RECORDED INFORMATION
* * * * * * *

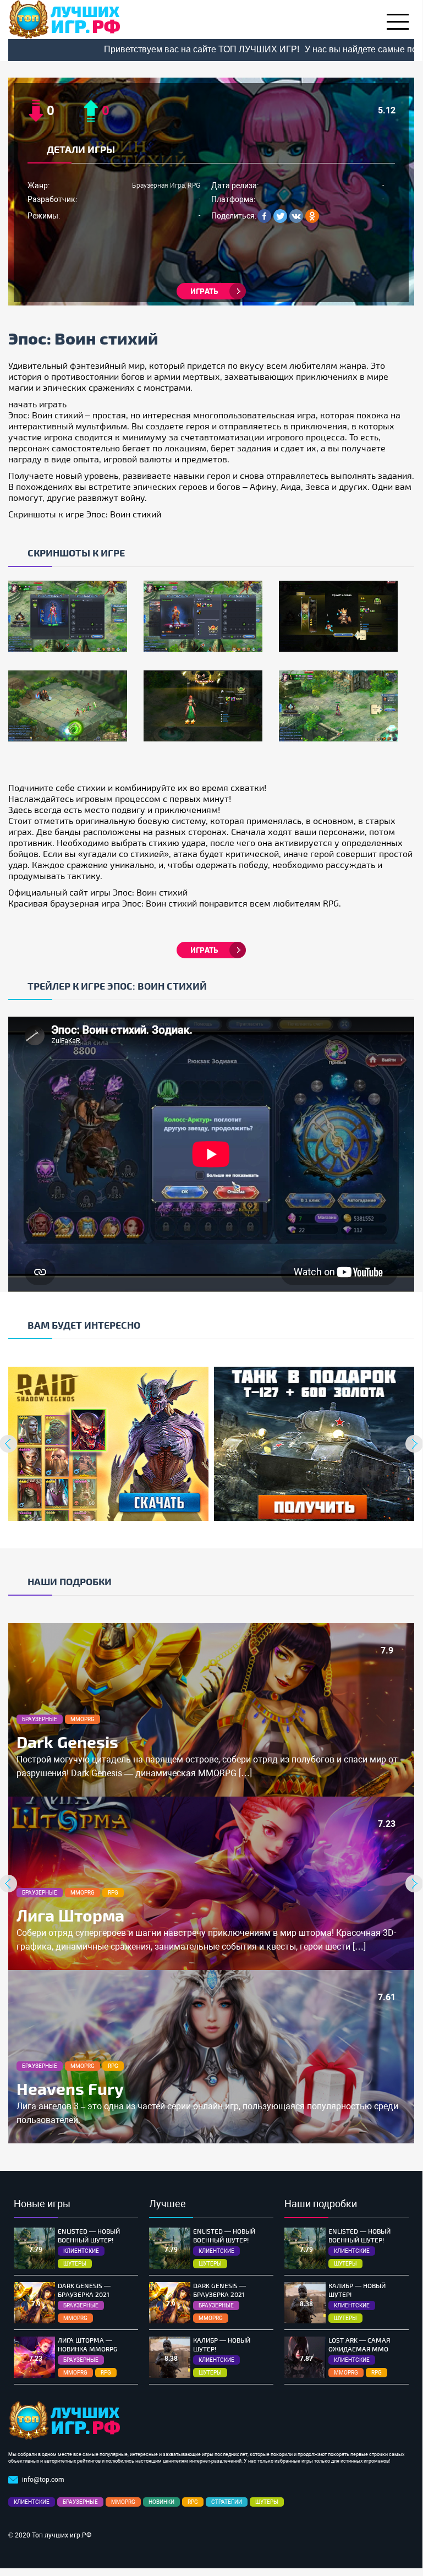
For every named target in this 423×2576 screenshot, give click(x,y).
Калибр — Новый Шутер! (221, 2344)
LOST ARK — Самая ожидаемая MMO (359, 2344)
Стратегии (226, 2502)
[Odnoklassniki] (312, 216)
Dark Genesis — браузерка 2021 (84, 2290)
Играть (204, 291)
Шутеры (74, 2264)
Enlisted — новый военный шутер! (89, 2235)
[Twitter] (280, 216)
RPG (113, 1893)
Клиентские (81, 2251)
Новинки (161, 2502)
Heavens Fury (70, 2088)
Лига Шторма (70, 1914)
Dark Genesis (67, 1741)
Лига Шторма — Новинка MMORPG (88, 2344)
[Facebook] (264, 216)
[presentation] (414, 1444)
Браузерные (39, 1719)
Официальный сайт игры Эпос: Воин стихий (98, 892)
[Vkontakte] (296, 216)
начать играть (37, 404)
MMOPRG (82, 1719)
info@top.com (43, 2480)
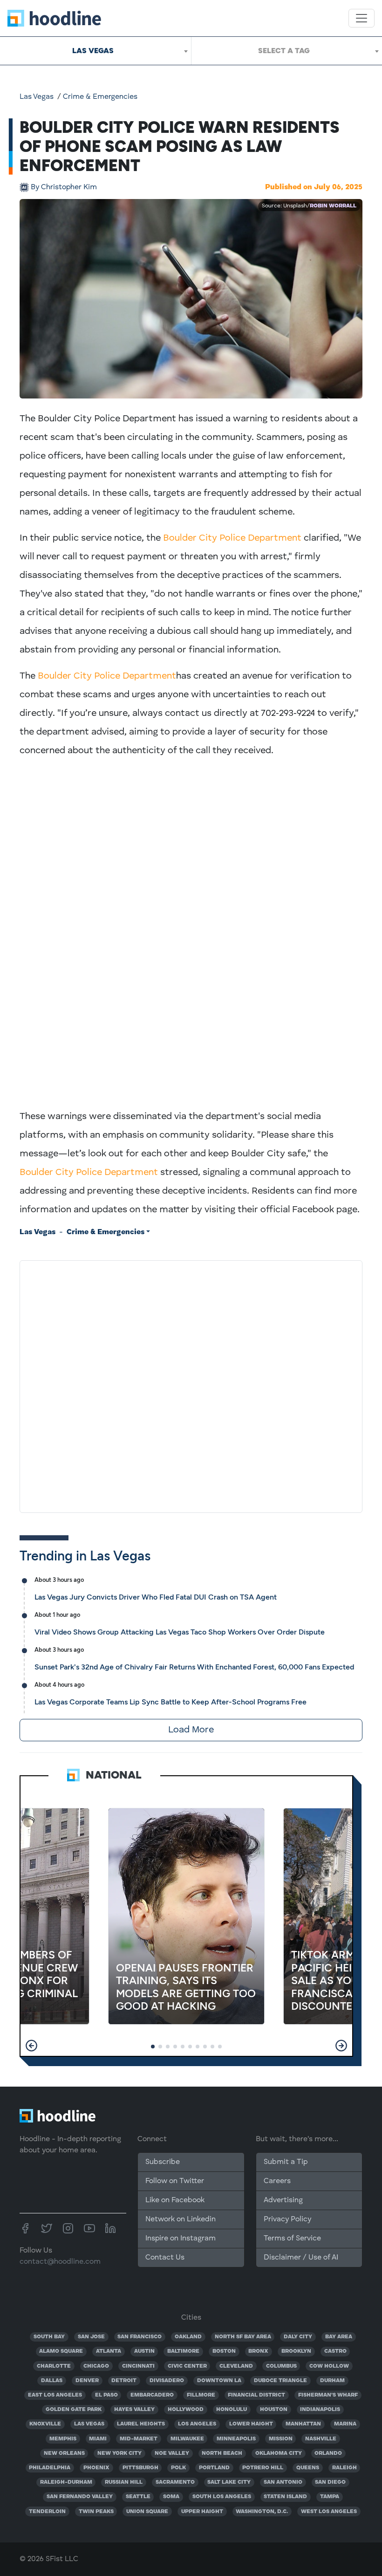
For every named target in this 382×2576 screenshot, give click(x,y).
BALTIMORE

* * * * * * *

AIM OF THE TASK
Leave the pictures out, and restate exactly the lines from the start of the records through the one that contains "Шутеры (74, 2264)".

ANSWER BOX
For every named target in this 423×2576 screenshot, give click(x,y).
Калибр — Новый Шутер! (221, 2344)
LOST ARK — Самая ожидаемая MMO (359, 2344)
Стратегии (226, 2502)
[Odnoklassniki] (312, 216)
Dark Genesis — браузерка 2021 (84, 2290)
Играть (204, 291)
Шутеры (74, 2264)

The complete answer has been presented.